These messages show the driver being loaded. There is no indication of a problem here. Where there any subsequent messages, during the time that the tape I/O test was being run?
Created attachment 110704 [details] two QLogic drivers for testing on 2.4.21-20.ELsmp QLogic has tried to reproduce the performance degradation with the v7 driver, and they have not seen it. I don't have access to a FC tape, so I'd like to ask the customer to try some test drivers for us. The attached tarball has two drivers: 1) the latest update from QLogic, v7.04.00. I have no reason to believe this will fix the problem, but it may, since it has all the latest fixes. 2) the 7.00.03-RH1 driver from U3, with one change backed out: --- qla2200/qla2x00.c~ 2005-02-05 10:16:10.000000000 -0500 +++ qla2200/qla2x00.c 2005-02-05 12:34:27.000000000 -0500 @@ -7966,7 +7966,7 @@ additional_firmware_options.enable_fc_confirm = 1; #endif #if defined(ISP2200) - additional_firmware_options.operation_mode = 4; +/* additional_firmware_options.operation_mode = 4; */ icb->response_accum_timer = 3; icb->interrupt_delay_timer = 5; #endif The v6 driver did not set this operation mode, so I'd like to see if it is responsible for the performance problem. Please run the tape performace test with these drivers and post the results. Tom
Just let me know if you want 2.4.21-27 drivers.

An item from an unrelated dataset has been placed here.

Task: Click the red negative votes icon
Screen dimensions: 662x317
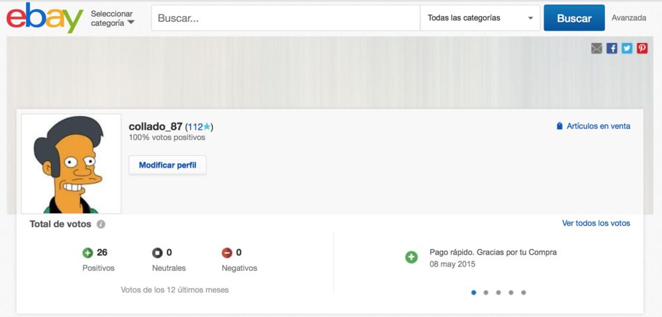Action: (226, 253)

The QLogic firmware implements a feature called Reduced Interrupt Operation (RIO). This feature has several modes, controlled by the operation_mode setting. The V6 driver uses the NVRAM setting for operation_mode. The v7 driver forces mode 4 for the qla2200. I would like to know which mode your adapter NVRAM is in, since this mode is getting much better tape performance than mode 4. Please use the QLogic BIOS utility to determine which mode your adapter is set for. Press alt-Q duting power up self-test, select "configuration options" then "extended firmware options" then "RIO Operation Mode". The adapter will be in one of five modes. Please post the mode that your adapter is using.
Created attachment 111052 [details] patch to add a parameter to control RIO. This is the patch I am currently testing for the 7.01.01 driver in RHEL 3 U5. The customer must add this module parameter to modules.conf to restore the v6 RIO behavior: ql2xriofromnvram=1
A fix for this problem has just been committed to the RHEL3 U5 patch pool this evening (in kernel version 2.4.21-27.15.EL).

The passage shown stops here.